▶ **Stored rows**
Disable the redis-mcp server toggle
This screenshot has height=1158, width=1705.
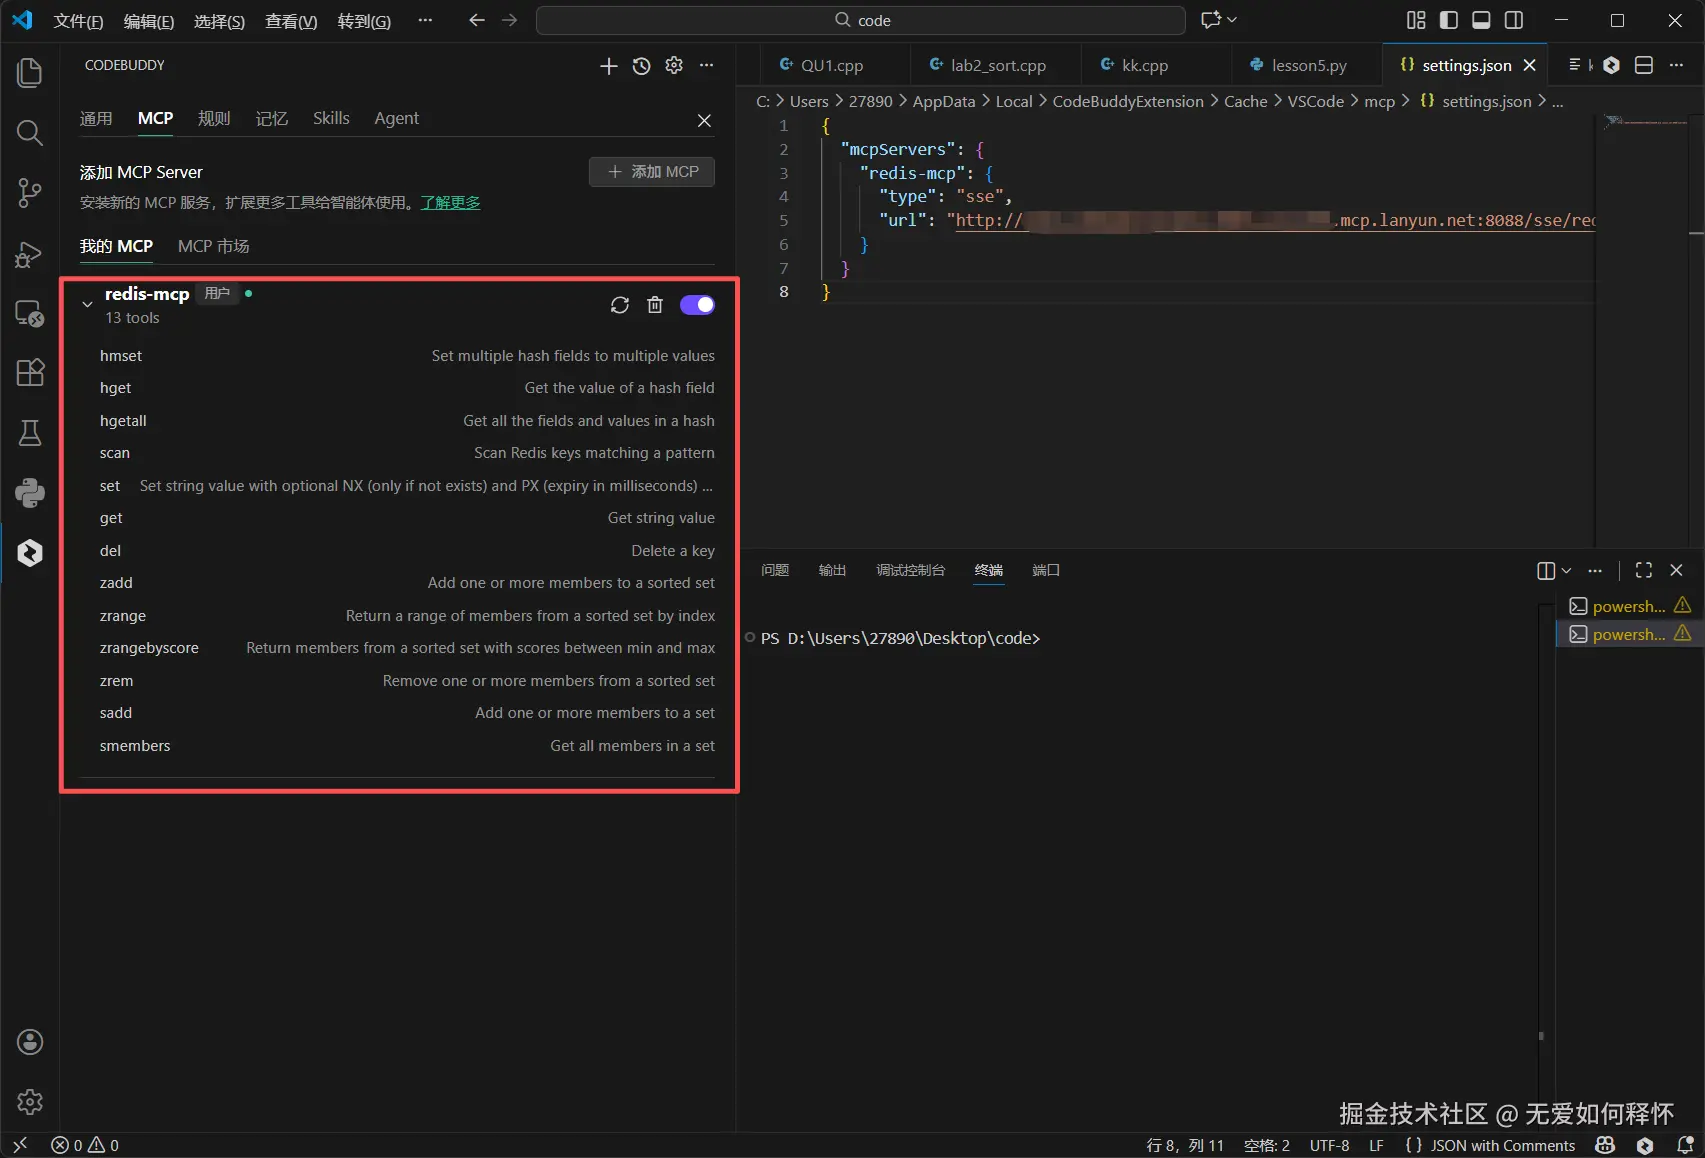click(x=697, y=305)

...

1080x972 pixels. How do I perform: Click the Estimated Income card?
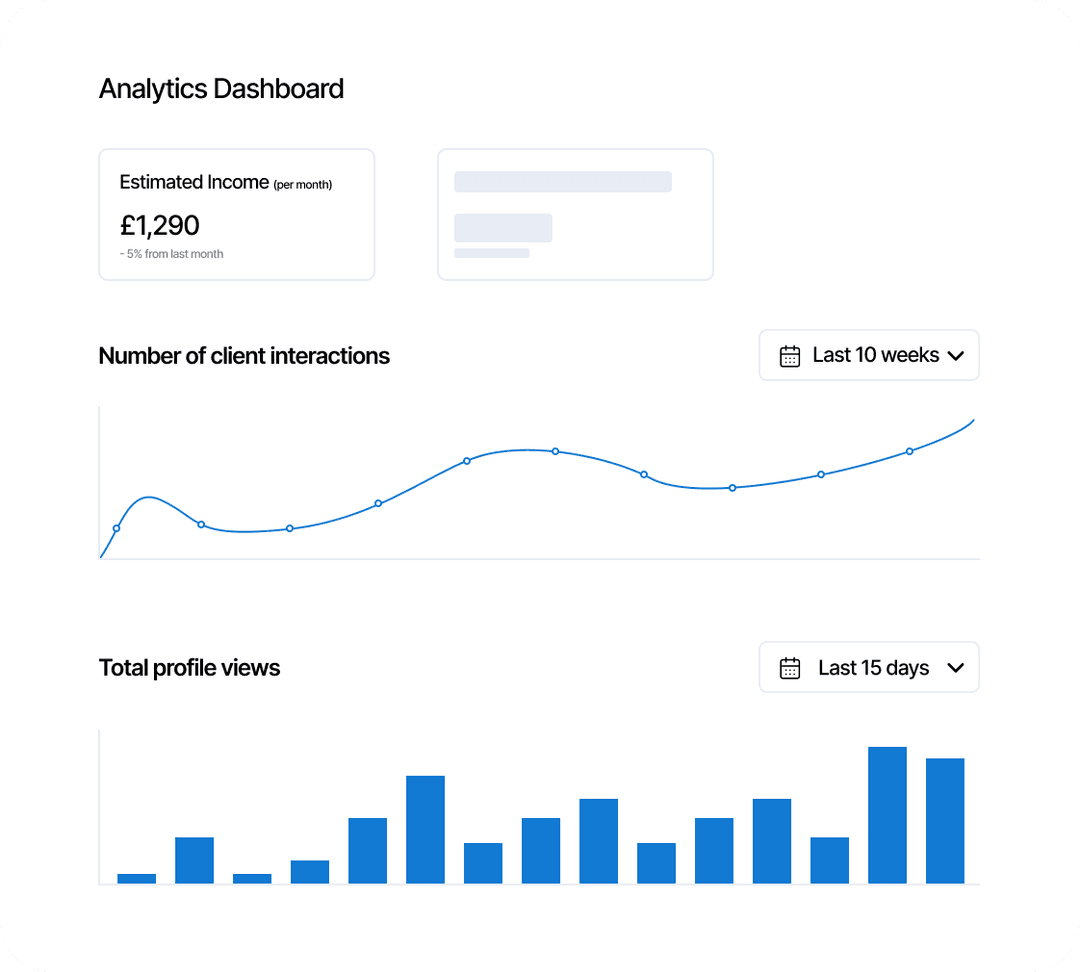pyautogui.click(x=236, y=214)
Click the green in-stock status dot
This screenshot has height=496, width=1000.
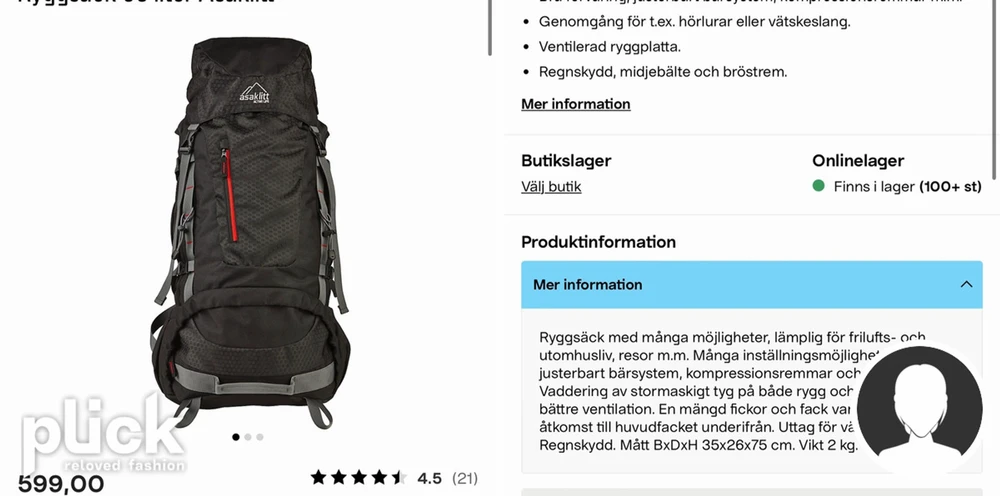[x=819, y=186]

▶ **Problem to work on**
Reproduce everything from the line containing "1080x972 pixels. How" down to the line containing "[x=819, y=186]", requests included, with 14 added to every number in the click coordinates. Leave the pictures out.

▶ **The completed task**
1080x972 pixels. How do I perform: Click the Estimated Income card?
pyautogui.click(x=250, y=228)
Click the green in-stock status dot
This screenshot has height=496, width=1000.
[x=833, y=200]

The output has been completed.